A Week in Applied AI

Claude code

Thinking effort had been added and set to Medium by default. To get maximum performance, use ‘/model’ command and use the right arrow to change reasoning to set thinking effort to High.

Added ‘/loop’ command - cron scheduling tools to run prompts repeatedly, poll for status, or set one-time reminders within a Claude Code session

OpenAI Codex Security in research preview

Codex Security released in research preview this week. OpenAI Codex Security (formerly Aardvark) is OpenAI’s application security agent. It builds a project-specific, editable threat model of your codebase. It maps what the system does, what it trusts, and where it’s most exposed, then hunts for vulnerabilities using that context and validates findings in sandboxed environments before surfacing them.

OpenAI GPT 5.4

GPT-5.4 Thinking for paid ChatGPT subscribers, and GPT-5.4 Pro for Pro and Enterprise tiers. Pro means more inference-time compute thrown at harder problems. The same model but with a longer leash to reason through particularly gnarly tasks in law, finance, coding, etc. OpenAI describes Pro as being for “people who want maximum performance on complex tasks”

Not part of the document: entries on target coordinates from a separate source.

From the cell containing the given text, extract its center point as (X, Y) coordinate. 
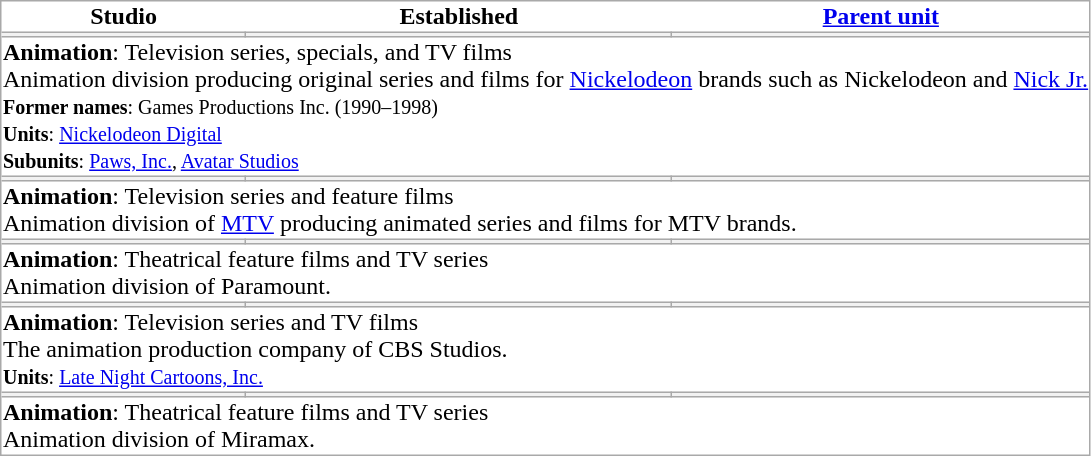
Animation: Theatrical feature films and TV seriesAnimation division of Miramax. (546, 426)
Parent unit (881, 17)
Animation: Theatrical feature films and TV seriesAnimation division of Paramount. (546, 272)
Animation: Television series and feature filmsAnimation division of MTV producing animated series and films for MTV brands. (546, 210)
Established (459, 17)
Animation: Television series and TV filmsThe animation production company of CBS Studios.Units: Late Night Cartoons, Inc. (546, 350)
Studio (124, 17)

There’s also the API version, and Codex, in which flavours is “the first general-purpose model we’ve released with native, state-of-the-art computer-use capabilities, enabling agents to operate computers and carry out complex workflows across applications”

Always-On Memory Agent by Google Cloud

Google Cloud open-sourced a project called the Always-On Memory Agent

This is a background agent that acts as a shared memory service for other agents or workflows. It runs continuously, watching a folder for new files (text, images, audio, video, PDFs) and exposing an HTTP API. When new information arrives, Gemini Flash-Lite analyses the content, extracts entities and topics, and stores structured memories in SQLite. Periodically, a consolidation loop reviews recent memories, finds patterns between them, and produces higher-level insights.

Agents POST their observations and decisions to it, and query it for context before acting — so each agent benefits from what the others have learned. The approach deliberately avoids vector search and embedding-based retrieval — the argument being that traditional RAG is passive (embed once, retrieve later), while this agent actively processes and connects information over time, more like how the brain consolidates during sleep. Older memories aren’t lost; they’re compressed into consolidated insights that are surfaced alongside recent memories at query time.

Langchain now supports the Standard Schema spec

LangChain’s adoption of Standard Schema is valuable to enterprises because it collapses the gap between existing application-layer validation and the AI layer. Rather than maintaining separate schema definitions for LLM structured output, teams can now pass the same domain schemas they already use across their APIs, forms, and databases — whether written in Zod, Valibot, or ArkType — directly into agent and structured output calls.

This means an enterprise’s CustomerRecord or ClaimPayload schema becomes the LLM’s output contract with no translation layer, reducing integration surface area and ensuring that validated, type-safe data flows end-to-end from model response through to downstream systems.

Google Worskspace CLI

Google released a CLI for Workspace. Google Drive, Gmail, Calendar, and every Workspace API. 40+ agent skills included.